* [Exercise task a]
Return the full conference announcement below word for word, with nothing changed.

Thursday, May 23, 2019
1:30 pm–5:30 pm
Columbia University
The Responsible Art Market (RAM) Initiative is coming to New York! Join us for the first US RAM conference organized jointly with Columbia University and PAIAM.
RAM is the first of its kind, non-profit, cross market initiative formed in Geneva, Switzerland in 2015. Its mission is to raise awareness amongst art businesses of risks faced by the art industry and to provide practical guidance and a platform for the sharing of best practices to address those risks. RAM’s founding members span the entire spectrum of the art market and include art businesses, institutions and attorneys.
To date, RAM has published two sets of practical guidelines and checklists (downloadable free of charge on its website) which are increasingly used and referred to in Switzerland and Europe: the Guidelines on Combatting Money Laundering and Terrorist Financing and the Art Transaction Due Diligence Toolkit.
On May 23, 2019, we invite you to discover more about the RAM Initiative and its achievements during a conference chaired by experienced art market journalist Sarah Douglas (ARTnews). You will also have the opportunity to hear seasoned experts discuss the latest regulatory developments affecting the art market and the practicalities of art transaction risk management.
A reception will follow.

* [Exercise task b]
Rewrite part of the entries below as a JSON list of strings, one string per line and any blank lines dropped. Start with the line containing "Where should I click to: Select the 59%" and continue through the line containing "[x=184, y=100]", including both.

* [Data to process]
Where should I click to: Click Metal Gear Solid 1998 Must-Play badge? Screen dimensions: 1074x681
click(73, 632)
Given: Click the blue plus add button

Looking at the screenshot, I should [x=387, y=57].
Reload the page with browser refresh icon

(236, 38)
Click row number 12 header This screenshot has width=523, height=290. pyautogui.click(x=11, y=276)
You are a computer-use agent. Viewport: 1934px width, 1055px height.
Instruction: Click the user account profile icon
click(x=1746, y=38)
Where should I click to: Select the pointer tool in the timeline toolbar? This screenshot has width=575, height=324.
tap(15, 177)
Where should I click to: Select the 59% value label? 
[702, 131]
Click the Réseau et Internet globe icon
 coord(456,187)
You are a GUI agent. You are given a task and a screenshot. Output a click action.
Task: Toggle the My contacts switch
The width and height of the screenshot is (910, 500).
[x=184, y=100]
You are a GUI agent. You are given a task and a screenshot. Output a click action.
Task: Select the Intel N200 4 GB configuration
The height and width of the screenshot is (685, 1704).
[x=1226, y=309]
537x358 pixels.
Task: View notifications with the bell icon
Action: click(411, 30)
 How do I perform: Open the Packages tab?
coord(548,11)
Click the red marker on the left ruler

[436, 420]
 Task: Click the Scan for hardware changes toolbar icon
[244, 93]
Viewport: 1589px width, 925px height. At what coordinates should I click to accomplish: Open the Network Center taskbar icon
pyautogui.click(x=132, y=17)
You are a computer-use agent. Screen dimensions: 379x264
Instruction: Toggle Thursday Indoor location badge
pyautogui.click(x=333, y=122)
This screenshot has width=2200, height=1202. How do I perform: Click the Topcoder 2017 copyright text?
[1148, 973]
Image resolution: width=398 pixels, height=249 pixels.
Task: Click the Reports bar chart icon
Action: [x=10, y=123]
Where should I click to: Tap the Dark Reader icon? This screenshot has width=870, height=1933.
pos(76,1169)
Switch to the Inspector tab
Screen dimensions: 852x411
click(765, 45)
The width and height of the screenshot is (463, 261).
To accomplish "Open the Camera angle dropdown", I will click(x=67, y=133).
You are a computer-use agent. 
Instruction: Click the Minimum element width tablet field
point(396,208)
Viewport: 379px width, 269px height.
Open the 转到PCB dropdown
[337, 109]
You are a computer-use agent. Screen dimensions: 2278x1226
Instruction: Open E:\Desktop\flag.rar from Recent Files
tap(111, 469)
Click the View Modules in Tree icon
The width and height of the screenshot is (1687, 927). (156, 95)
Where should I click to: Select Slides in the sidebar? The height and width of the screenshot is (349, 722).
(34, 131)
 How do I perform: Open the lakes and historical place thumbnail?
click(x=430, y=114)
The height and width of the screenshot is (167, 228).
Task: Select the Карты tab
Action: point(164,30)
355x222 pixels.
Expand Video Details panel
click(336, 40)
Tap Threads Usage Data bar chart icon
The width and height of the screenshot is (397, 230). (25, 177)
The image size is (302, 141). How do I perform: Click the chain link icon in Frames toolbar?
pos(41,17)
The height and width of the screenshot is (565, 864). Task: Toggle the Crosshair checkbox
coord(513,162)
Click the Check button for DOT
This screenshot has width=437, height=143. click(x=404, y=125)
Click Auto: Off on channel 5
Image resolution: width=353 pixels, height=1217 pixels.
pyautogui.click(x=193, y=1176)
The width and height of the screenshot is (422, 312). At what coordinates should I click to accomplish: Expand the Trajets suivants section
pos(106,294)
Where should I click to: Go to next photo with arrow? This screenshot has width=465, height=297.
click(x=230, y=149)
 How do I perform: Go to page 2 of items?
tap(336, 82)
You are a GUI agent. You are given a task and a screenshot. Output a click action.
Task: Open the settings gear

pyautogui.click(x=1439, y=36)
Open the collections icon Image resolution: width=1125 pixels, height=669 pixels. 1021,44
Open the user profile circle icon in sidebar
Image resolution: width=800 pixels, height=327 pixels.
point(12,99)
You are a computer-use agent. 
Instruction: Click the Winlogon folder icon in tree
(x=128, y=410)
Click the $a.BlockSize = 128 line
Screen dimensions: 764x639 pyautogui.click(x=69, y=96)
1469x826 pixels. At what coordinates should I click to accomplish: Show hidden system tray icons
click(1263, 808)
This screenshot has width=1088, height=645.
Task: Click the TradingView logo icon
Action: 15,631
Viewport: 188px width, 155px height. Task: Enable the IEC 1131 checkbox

* [Full output a]
Thursday, May 23, 2019
1:30 pm–5:30 pm
Columbia University
The Responsible Art Market (RAM) Initiative is coming to New York! Join us for the first US RAM conference organized jointly with Columbia University and PAIAM.
RAM is the first of its kind, non-profit, cross market initiative formed in Geneva, Switzerland in 2015. Its mission is to raise awareness amongst art businesses of risks faced by the art industry and to provide practical guidance and a platform for the sharing of best practices to address those risks. RAM’s founding members span the entire spectrum of the art market and include art businesses, institutions and attorneys.
To date, RAM has published two sets of practical guidelines and checklists (downloadable free of charge on its website) which are increasingly used and referred to in Switzerland and Europe: the Guidelines on Combatting Money Laundering and Terrorist Financing and the Art Transaction Due Diligence Toolkit.
On May 23, 2019, we invite you to discover more about the RAM Initiative and its achievements during a conference chaired by experienced art market journalist Sarah Douglas (ARTnews). You will also have the opportunity to hear seasoned experts discuss the latest regulatory developments affecting the art market and the practicalities of art transaction risk management.
A reception will follow.

* [Full output b]
[
  "Where should I click to: Select the 59% value label? ",
  "[702, 131]",
  "Click the Réseau et Internet globe icon",
  " coord(456,187)",
  "You are a GUI agent. You are given a task and a screenshot. Output a click action.",
  "Task: Toggle the My contacts switch",
  "The width and height of the screenshot is (910, 500).",
  "[x=184, y=100]"
]